* _Directions for this task_:
Can you copy the lines from the one that contains "Select the Employed radio button" through the end of the material below, exactly and with nothing else?

* _Input material_:

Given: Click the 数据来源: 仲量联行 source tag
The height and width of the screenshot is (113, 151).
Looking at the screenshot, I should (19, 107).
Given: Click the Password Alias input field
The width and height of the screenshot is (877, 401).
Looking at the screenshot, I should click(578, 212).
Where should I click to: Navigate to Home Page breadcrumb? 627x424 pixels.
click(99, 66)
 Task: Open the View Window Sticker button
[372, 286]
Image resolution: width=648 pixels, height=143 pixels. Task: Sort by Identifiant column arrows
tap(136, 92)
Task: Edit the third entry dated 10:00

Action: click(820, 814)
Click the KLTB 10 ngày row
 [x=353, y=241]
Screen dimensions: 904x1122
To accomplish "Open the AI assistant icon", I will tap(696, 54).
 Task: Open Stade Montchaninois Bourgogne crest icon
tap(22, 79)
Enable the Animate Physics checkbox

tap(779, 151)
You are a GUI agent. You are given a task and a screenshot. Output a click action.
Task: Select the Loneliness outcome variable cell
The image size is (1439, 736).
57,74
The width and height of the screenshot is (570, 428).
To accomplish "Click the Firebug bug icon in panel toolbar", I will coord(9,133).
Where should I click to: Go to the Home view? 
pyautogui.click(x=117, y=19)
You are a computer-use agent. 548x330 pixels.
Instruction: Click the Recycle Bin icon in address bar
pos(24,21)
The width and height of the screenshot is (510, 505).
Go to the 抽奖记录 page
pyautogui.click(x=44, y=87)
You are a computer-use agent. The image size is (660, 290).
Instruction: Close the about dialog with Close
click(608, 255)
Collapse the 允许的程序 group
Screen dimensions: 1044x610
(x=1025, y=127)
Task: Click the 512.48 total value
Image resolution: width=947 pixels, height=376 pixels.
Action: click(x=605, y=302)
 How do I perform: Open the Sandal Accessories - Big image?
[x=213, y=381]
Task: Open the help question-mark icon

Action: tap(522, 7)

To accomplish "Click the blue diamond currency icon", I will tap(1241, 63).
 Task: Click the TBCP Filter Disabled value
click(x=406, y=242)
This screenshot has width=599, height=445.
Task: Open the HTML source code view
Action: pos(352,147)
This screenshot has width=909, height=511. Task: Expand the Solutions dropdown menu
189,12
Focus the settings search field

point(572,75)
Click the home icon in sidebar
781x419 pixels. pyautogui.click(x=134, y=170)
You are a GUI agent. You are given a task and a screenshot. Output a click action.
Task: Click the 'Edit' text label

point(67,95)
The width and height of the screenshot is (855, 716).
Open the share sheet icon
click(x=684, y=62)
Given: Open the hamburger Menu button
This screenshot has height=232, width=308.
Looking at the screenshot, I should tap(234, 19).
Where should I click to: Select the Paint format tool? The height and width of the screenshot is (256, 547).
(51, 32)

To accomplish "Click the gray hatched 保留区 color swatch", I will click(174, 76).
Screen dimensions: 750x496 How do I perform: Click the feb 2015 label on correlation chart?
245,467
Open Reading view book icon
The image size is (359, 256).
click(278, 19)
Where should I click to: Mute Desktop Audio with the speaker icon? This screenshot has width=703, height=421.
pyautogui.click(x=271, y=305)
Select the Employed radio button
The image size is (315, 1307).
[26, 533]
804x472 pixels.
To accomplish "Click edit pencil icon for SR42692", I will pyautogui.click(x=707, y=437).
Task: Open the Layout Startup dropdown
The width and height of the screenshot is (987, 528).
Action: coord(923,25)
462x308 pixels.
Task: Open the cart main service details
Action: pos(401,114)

* _Task result_:
Select the Employed radio button
The image size is (315, 1307).
[26, 533]
804x472 pixels.
To accomplish "Click edit pencil icon for SR42692", I will pyautogui.click(x=707, y=437).
Task: Open the Layout Startup dropdown
The width and height of the screenshot is (987, 528).
Action: coord(923,25)
462x308 pixels.
Task: Open the cart main service details
Action: pos(401,114)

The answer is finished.